Blepharis edulis (Hindi : uttanjan) is a species of plant in the family Acanthaceae. It is found in India, Pakistan and Iran as well as Egypt (including the Sinai Peninsula). It is a small plant, covered in soft, grey hairs. It has many serrated leaves, that have prickles attached to them. The flowers are a yellowish color. Its capsules contain two seeds, that are heart-shaped, smooth, shining, and  brownish in color. In India it is commonly known as the Dakhni chappar or Utangan.

In medicine
The seeds, leaves, and roots of this plant are used for various medicinal purposes in India.

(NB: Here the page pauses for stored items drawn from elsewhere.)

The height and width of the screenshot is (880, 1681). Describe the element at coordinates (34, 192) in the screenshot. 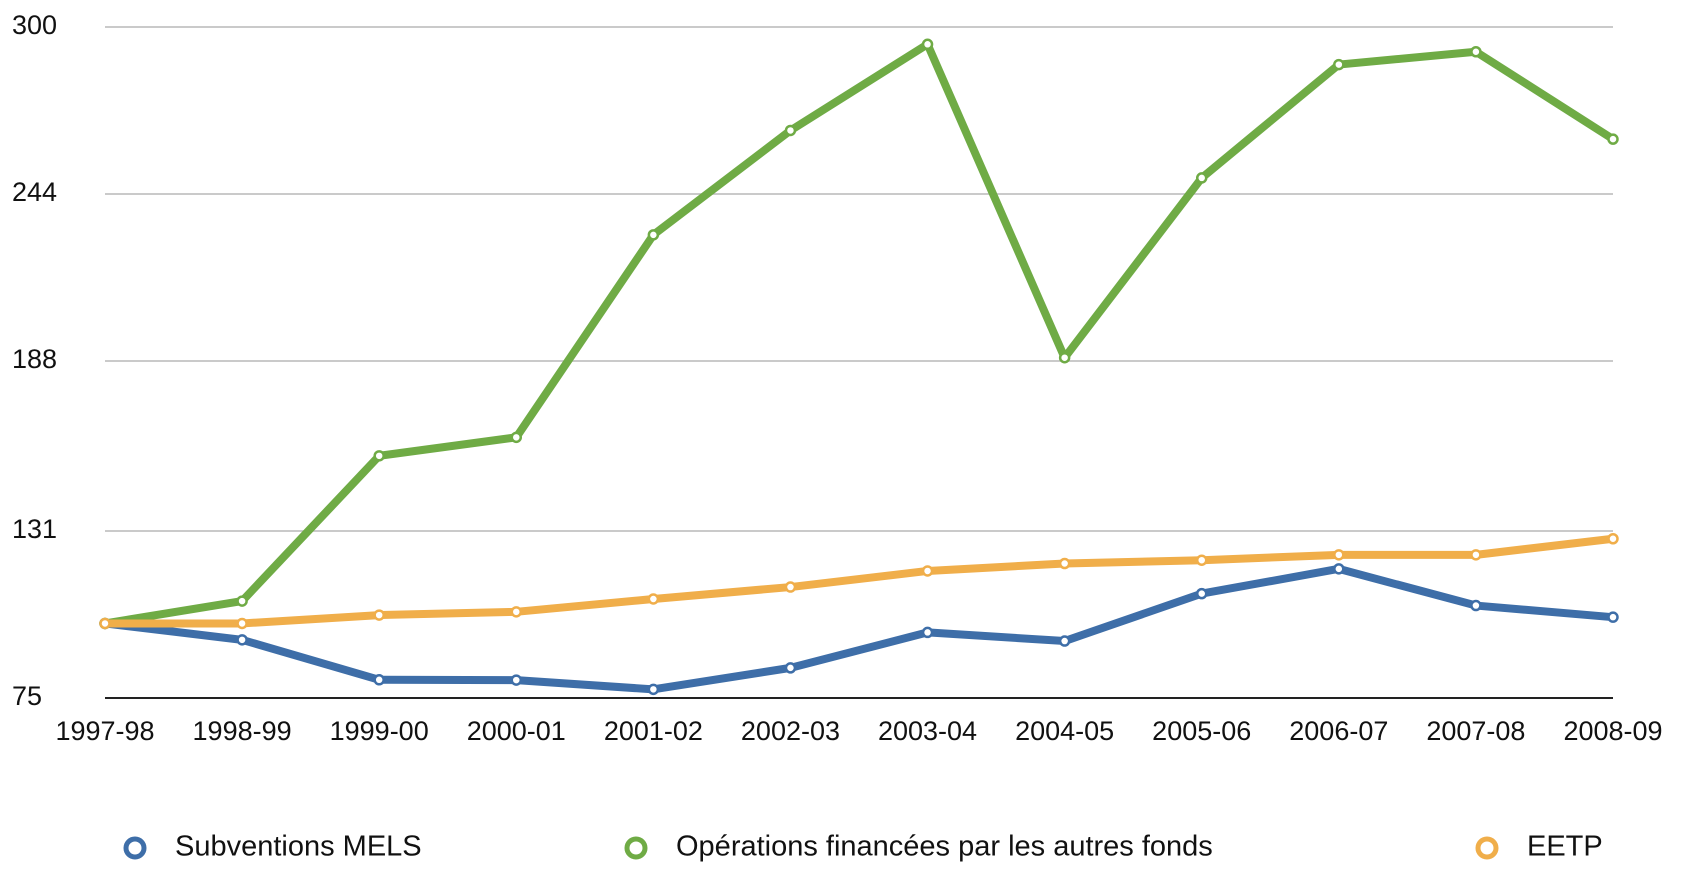

I see `y-tick-label: 244` at that location.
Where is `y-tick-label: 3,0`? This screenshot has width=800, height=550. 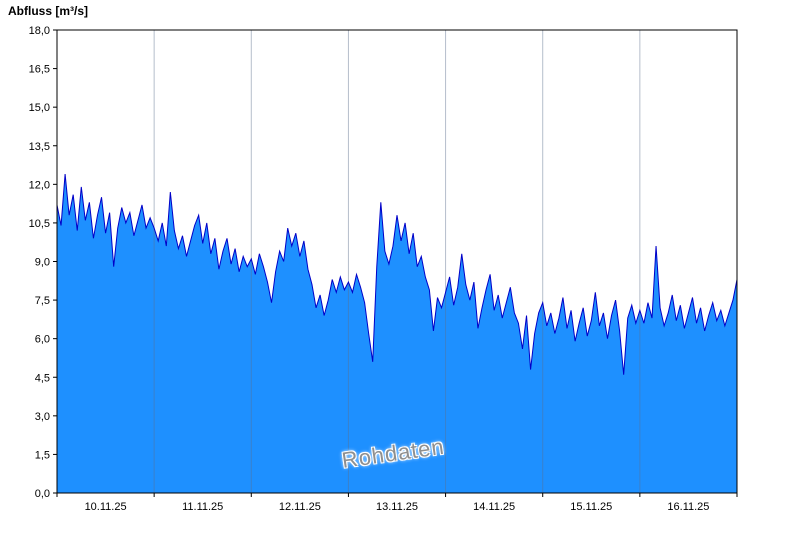
y-tick-label: 3,0 is located at coordinates (42, 417).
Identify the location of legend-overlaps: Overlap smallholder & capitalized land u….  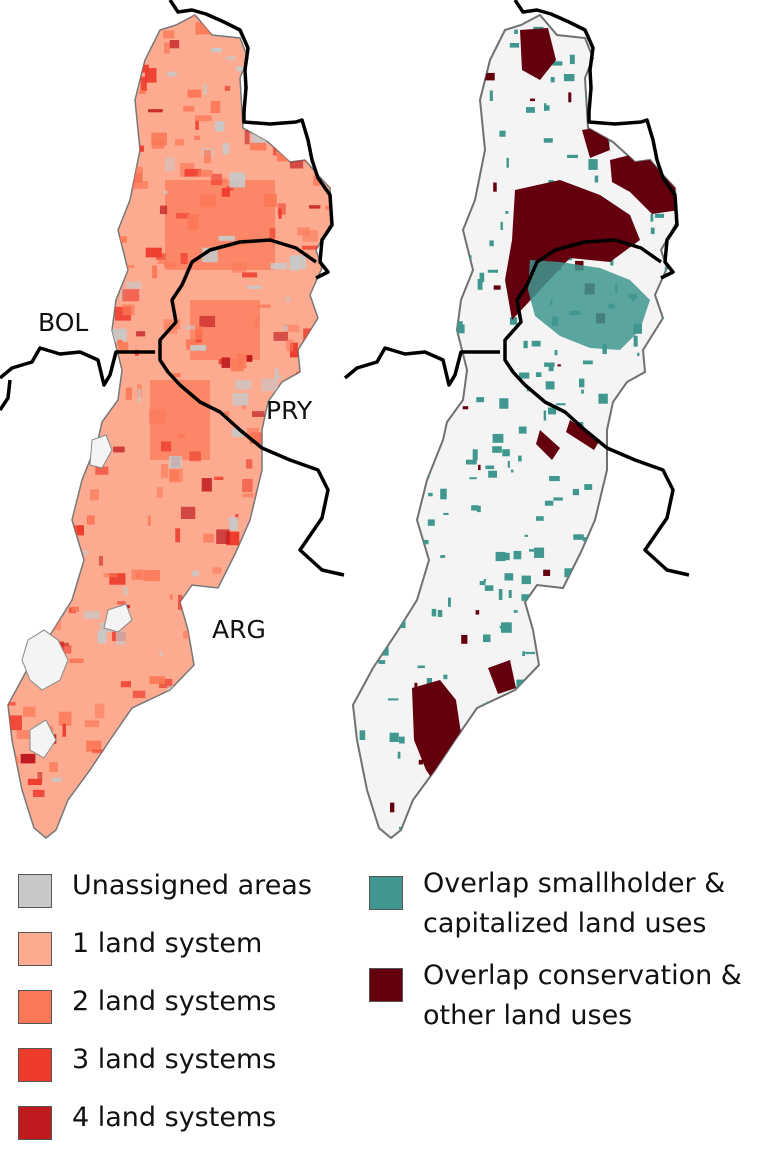
(566, 958).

The leaves are used in the treating of tridosha fevers, urinary discharges, leucoderma, nasal haemorrhage, asthma, cough and inflammation of throat, and mental derangements, and usually have beneficial effects on wounds and ulcers. They can also be used for treating ascites, liver, and spleen disorders. The leaves . The seeds can cure strangury, and are also beneficial in diseases of the blood, chest, lungs and liver. The roots regulate the menstruation in women.

Phytochemicals such as benzoxazine glucosides and banzoxazolone are present in this species, and antixoidants like phenolic acids and flavone glycosides are also confirmed present. The plant is also established to show anticancer activity.